6. Help Them Find Meaning in Their Experience
Research has shown that those with the most PTSD symptoms are also those who achieve the most Post Traumatic Growth. Validating your loved one’s experience and helping them find meaning in what happened to them is crucial. Perhaps they will find a strength they didn’t know they had, develop a new perspective or explore a new life path. Exploring the question “I wonder what this experience will mean for you” can be a powerful exercise that transforms suffering into healing.
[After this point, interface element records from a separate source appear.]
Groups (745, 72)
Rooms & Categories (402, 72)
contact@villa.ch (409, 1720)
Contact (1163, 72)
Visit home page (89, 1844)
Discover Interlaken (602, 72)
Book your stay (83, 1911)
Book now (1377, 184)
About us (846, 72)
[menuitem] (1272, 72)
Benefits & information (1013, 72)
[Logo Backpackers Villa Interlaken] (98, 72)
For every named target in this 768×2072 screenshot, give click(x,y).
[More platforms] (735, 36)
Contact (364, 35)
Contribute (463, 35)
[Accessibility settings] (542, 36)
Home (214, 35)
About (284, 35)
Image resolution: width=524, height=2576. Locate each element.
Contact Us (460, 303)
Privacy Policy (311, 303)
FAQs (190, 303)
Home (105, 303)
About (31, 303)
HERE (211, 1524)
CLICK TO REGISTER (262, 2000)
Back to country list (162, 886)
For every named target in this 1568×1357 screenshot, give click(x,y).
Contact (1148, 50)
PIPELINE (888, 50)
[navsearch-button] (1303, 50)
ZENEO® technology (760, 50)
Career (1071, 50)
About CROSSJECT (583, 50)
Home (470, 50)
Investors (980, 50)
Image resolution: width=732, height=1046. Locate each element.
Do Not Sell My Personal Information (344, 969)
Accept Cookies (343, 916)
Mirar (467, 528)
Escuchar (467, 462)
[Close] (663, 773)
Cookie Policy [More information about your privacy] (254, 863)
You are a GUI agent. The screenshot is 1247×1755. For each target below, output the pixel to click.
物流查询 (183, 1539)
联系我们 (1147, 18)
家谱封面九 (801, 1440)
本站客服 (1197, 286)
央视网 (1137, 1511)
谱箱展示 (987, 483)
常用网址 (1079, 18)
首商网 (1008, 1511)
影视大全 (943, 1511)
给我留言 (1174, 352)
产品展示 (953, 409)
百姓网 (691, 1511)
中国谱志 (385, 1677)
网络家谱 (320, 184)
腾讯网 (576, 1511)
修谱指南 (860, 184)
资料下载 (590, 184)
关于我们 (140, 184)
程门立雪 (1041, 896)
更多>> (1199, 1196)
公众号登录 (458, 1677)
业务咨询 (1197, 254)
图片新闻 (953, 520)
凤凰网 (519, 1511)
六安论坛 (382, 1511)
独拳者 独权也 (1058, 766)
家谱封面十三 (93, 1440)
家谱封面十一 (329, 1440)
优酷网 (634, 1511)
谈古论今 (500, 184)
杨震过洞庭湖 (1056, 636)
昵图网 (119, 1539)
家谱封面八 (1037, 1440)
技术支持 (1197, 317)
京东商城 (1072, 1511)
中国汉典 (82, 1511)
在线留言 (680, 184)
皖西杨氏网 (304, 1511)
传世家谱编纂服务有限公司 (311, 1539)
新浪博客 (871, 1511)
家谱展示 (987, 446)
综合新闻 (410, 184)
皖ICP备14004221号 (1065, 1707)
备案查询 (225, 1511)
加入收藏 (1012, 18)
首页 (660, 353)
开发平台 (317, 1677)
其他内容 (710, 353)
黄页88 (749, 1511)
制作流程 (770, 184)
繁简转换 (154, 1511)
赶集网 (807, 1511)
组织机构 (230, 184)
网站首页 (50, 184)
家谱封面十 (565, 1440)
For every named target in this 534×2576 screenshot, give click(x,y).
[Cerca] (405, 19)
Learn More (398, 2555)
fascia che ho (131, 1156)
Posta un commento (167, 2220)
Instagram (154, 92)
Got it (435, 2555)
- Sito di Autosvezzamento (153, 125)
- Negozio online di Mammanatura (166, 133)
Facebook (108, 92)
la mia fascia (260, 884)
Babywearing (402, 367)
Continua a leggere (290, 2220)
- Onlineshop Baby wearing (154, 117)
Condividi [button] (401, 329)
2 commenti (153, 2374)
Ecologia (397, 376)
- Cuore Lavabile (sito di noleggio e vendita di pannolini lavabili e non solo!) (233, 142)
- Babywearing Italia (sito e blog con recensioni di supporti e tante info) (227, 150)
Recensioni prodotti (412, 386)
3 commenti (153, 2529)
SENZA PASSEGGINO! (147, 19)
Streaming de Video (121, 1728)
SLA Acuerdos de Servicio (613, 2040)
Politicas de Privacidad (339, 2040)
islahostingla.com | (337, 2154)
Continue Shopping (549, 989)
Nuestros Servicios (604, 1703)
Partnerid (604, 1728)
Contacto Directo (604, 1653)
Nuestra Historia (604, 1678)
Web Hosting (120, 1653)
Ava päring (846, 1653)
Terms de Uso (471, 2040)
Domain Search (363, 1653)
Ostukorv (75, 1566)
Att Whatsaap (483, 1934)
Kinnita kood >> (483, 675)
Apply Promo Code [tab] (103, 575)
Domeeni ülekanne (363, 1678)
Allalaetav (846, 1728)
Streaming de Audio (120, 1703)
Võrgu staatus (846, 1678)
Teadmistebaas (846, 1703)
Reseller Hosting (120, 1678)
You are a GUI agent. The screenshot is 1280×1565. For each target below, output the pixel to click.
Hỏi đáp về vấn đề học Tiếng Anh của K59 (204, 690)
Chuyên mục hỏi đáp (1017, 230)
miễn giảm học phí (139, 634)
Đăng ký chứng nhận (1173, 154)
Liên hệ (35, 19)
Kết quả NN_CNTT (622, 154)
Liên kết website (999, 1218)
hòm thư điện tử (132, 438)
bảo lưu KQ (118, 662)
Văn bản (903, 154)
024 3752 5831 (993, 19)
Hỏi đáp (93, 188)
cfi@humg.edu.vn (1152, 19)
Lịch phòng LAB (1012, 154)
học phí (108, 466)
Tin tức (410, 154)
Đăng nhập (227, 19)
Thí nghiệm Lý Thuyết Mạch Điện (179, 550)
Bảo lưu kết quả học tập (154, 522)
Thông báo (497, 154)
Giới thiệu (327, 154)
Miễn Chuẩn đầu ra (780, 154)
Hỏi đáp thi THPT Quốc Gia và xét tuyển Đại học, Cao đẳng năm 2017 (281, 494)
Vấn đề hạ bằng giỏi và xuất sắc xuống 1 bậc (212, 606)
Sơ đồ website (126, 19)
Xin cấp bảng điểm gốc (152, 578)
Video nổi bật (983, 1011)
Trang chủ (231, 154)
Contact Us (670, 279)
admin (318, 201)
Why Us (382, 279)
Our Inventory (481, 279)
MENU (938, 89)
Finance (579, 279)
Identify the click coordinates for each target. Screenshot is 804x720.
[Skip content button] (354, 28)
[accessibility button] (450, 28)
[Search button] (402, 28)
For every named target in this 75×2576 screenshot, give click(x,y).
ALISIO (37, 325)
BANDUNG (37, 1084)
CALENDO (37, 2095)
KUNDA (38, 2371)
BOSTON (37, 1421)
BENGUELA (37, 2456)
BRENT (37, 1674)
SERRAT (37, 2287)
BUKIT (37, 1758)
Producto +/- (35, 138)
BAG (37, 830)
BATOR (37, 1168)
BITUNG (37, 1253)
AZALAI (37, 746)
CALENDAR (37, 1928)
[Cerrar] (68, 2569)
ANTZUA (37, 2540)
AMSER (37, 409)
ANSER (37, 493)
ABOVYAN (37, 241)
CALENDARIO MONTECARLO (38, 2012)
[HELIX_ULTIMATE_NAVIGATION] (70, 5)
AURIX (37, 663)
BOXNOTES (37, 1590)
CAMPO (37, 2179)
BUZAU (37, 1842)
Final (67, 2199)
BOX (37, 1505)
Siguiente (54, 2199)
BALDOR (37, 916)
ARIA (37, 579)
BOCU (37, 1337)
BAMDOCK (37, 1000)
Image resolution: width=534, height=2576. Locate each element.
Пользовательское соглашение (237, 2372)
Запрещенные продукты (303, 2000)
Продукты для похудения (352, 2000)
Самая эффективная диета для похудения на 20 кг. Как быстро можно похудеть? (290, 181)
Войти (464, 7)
About the Author: Delia Chiaramonte, MD
Dr. Delia Chiaramonte, Assistant Professor of Family & Community Medicine, Associate Director and Director of Education at the Center for Integrative Medicine, part of University of Maryland School of Medicine, is board certified in Family Medicine, Hospice and Palliative Care, and is certified by the American Board of Holistic and Integrative Medicine. Elected Phi Beta Kappa and the recipient of awards for teaching excellence, Dr. Chiaramonte has devoted her recent career to educating medical learners about integrative approaches to health and wellness. She currently serves as Chair of the Education Working Group of the Consortium of Academic Health Centers for Integrative Medicine and she provides integrative medicine curricula for health professionals, students and lay audiences. Dr. Chiaramonte’s clinical experience includes inpatient and outpatient integrative family medicine, serving as a hospice team medical director and running a private patient advocacy practice. It was Dr. Chiaramonte’s experience practicing conventional medicine that spurred her interest in integrative medicine. After discovering that patients with complex concerns often responded best to an integrative approach, Dr. Chiaramonte pursued postgraduate training in mind-body techniques, Chinese herbal medicine and positive psychology. Her primary interests include integrative pain management, mind-body medicine, mood disorders, integrative wellness and the impact of stress on health.